De fait, le succès de cet ouvrage a été immédiat. Les rééditions se sont multipliées en diverses langues. « Je veux voir Dieu » est aujourd’hui diffusé à plus de 100 000 exemplaires en six langues. Les éditions chinoise, coréenne, lettone, lituanienne et portugaise sont en cours. La diffusion ininterrompue du livre et l’intérêt qu’il suscite confirment cette affirmation du père général. Pour finir, je peux citer une autre appréciation, celle d’un jésuite, professeur de théologie dans un scolasticat, qui a écrit au Père Marie-Eugène au moment de la parution de l’ouvrage.

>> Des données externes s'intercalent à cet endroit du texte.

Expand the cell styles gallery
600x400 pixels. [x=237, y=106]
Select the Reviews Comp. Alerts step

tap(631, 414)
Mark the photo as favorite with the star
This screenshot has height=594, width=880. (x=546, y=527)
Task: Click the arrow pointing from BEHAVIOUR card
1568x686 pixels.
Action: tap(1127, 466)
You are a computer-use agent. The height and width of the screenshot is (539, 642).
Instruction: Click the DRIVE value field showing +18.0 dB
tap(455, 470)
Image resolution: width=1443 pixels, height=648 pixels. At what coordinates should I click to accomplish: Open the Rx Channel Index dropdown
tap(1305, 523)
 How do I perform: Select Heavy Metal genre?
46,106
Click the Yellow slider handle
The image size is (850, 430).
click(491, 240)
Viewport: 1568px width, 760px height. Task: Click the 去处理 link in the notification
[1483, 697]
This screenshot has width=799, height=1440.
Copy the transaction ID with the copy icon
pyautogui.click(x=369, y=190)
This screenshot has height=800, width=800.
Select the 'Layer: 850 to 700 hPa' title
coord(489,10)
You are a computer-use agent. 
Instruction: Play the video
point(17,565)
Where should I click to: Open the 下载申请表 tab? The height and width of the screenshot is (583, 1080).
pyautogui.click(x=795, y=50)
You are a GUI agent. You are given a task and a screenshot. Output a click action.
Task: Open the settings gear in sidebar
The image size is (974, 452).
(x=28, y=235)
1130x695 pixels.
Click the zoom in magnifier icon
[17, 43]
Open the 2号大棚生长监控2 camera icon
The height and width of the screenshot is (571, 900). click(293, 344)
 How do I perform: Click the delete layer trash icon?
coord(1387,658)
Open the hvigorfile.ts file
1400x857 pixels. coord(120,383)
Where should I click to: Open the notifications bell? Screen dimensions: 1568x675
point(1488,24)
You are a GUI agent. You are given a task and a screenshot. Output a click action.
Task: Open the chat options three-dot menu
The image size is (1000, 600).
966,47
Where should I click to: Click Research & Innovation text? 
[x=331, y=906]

Elle synthétise bien ce que les lecteurs trouvent en lisant « Je veux voir Dieu » :
« J’ai singulièrement goûté votre ouvrage et à bien des titres : doctrine sûre, tout ensemble si riche et si nuancée ; exposé dense, positif, toujours serein et si respectueux des âmes ; tracé lumineux de l’itinéraire de sainte Thérèse, de saint Jean de la Croix, et de sainte Thérèse de l’Enfant-Jésus. Tout à la fois sobre et chaud, toujours si juste et bienveillant ; orientations sages et rapides aux tournants délicats ou dans les problèmes plus épineux. Je ne doute pas que la fatigue que dissimulent ces pages lumineuses se révèle très féconde ; que bien des âmes y entrevoient la fraîcheur de la source vive et y puisent un élan renouvelé pour s’acheminer vers elle pour y participer à la mesure du don de Dieu ».